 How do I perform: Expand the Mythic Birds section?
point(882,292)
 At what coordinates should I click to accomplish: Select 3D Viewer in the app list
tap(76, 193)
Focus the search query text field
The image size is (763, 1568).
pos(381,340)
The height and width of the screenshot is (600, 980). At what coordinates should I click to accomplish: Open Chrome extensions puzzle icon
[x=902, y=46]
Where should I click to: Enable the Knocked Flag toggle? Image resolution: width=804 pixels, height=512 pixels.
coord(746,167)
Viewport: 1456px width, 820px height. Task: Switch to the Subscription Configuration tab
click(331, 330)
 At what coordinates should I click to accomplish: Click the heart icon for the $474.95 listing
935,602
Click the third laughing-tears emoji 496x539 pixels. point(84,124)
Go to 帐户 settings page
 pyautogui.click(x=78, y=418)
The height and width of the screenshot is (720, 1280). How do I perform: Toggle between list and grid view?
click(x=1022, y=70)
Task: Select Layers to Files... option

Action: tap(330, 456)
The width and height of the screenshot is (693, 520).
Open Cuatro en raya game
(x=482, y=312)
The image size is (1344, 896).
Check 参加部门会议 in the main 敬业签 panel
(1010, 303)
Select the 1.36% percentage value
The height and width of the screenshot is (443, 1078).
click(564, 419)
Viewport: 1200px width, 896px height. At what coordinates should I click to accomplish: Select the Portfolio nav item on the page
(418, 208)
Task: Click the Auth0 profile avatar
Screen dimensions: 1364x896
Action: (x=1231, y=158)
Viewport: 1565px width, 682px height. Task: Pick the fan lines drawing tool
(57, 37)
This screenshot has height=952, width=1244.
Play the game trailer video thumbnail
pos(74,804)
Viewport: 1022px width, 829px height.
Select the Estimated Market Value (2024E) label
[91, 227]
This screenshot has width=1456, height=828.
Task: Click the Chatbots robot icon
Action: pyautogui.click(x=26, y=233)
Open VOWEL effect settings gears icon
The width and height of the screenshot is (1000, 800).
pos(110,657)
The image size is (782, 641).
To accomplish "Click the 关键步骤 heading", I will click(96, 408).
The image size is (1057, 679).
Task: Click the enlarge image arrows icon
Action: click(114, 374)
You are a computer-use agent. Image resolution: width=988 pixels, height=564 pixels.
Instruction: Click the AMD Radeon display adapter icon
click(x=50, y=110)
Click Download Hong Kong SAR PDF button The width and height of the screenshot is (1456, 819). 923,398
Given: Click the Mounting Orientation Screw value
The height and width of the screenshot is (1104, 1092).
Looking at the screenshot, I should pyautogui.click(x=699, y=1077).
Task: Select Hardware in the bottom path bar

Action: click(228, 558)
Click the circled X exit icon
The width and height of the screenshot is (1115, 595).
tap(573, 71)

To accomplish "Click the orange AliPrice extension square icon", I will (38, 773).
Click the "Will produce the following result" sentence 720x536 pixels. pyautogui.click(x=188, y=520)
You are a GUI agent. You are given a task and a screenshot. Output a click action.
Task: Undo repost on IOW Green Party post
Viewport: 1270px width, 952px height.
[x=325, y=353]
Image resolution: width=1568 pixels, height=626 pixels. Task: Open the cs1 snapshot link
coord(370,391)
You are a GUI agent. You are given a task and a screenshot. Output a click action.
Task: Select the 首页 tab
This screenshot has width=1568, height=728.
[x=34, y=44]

PROBLEM DETAILS - Revise the material above by replacing every instance of "Viewport" with "Display", leaving everything else unchanged.

EXERCISE OUTPUT -
 How do I perform: Expand the Mythic Birds section?
point(882,292)
 At what coordinates should I click to accomplish: Select 3D Viewer in the app list
tap(76, 193)
Focus the search query text field
The image size is (763, 1568).
pos(381,340)
The height and width of the screenshot is (600, 980). At what coordinates should I click to accomplish: Open Chrome extensions puzzle icon
[x=902, y=46]
Where should I click to: Enable the Knocked Flag toggle? Image resolution: width=804 pixels, height=512 pixels.
coord(746,167)
Display: 1456px width, 820px height. Task: Switch to the Subscription Configuration tab
click(331, 330)
 At what coordinates should I click to accomplish: Click the heart icon for the $474.95 listing
935,602
Click the third laughing-tears emoji 496x539 pixels. point(84,124)
Go to 帐户 settings page
 pyautogui.click(x=78, y=418)
The height and width of the screenshot is (720, 1280). How do I perform: Toggle between list and grid view?
click(x=1022, y=70)
Task: Select Layers to Files... option

Action: tap(330, 456)
The width and height of the screenshot is (693, 520).
Open Cuatro en raya game
(x=482, y=312)
The image size is (1344, 896).
Check 参加部门会议 in the main 敬业签 panel
(1010, 303)
Select the 1.36% percentage value
The height and width of the screenshot is (443, 1078).
click(564, 419)
Display: 1200px width, 896px height. At what coordinates should I click to accomplish: Select the Portfolio nav item on the page
(418, 208)
Task: Click the Auth0 profile avatar
Screen dimensions: 1364x896
Action: (x=1231, y=158)
Display: 1565px width, 682px height. Task: Pick the fan lines drawing tool
(57, 37)
This screenshot has height=952, width=1244.
Play the game trailer video thumbnail
pos(74,804)
Display: 1022px width, 829px height.
Select the Estimated Market Value (2024E) label
[91, 227]
This screenshot has width=1456, height=828.
Task: Click the Chatbots robot icon
Action: pyautogui.click(x=26, y=233)
Open VOWEL effect settings gears icon
The width and height of the screenshot is (1000, 800).
pos(110,657)
The image size is (782, 641).
To accomplish "Click the 关键步骤 heading", I will click(96, 408).
The image size is (1057, 679).
Task: Click the enlarge image arrows icon
Action: click(114, 374)
You are a computer-use agent. Image resolution: width=988 pixels, height=564 pixels.
Instruction: Click the AMD Radeon display adapter icon
click(x=50, y=110)
Click Download Hong Kong SAR PDF button The width and height of the screenshot is (1456, 819). 923,398
Given: Click the Mounting Orientation Screw value
The height and width of the screenshot is (1104, 1092).
Looking at the screenshot, I should pyautogui.click(x=699, y=1077).
Task: Select Hardware in the bottom path bar

Action: click(228, 558)
Click the circled X exit icon
The width and height of the screenshot is (1115, 595).
tap(573, 71)

To accomplish "Click the orange AliPrice extension square icon", I will (38, 773).
Click the "Will produce the following result" sentence 720x536 pixels. pyautogui.click(x=188, y=520)
You are a GUI agent. You are given a task and a screenshot. Output a click action.
Task: Undo repost on IOW Green Party post
Display: 1270px width, 952px height.
[x=325, y=353]
Image resolution: width=1568 pixels, height=626 pixels. Task: Open the cs1 snapshot link
coord(370,391)
You are a GUI agent. You are given a task and a screenshot. Output a click action.
Task: Select the 首页 tab
This screenshot has width=1568, height=728.
[x=34, y=44]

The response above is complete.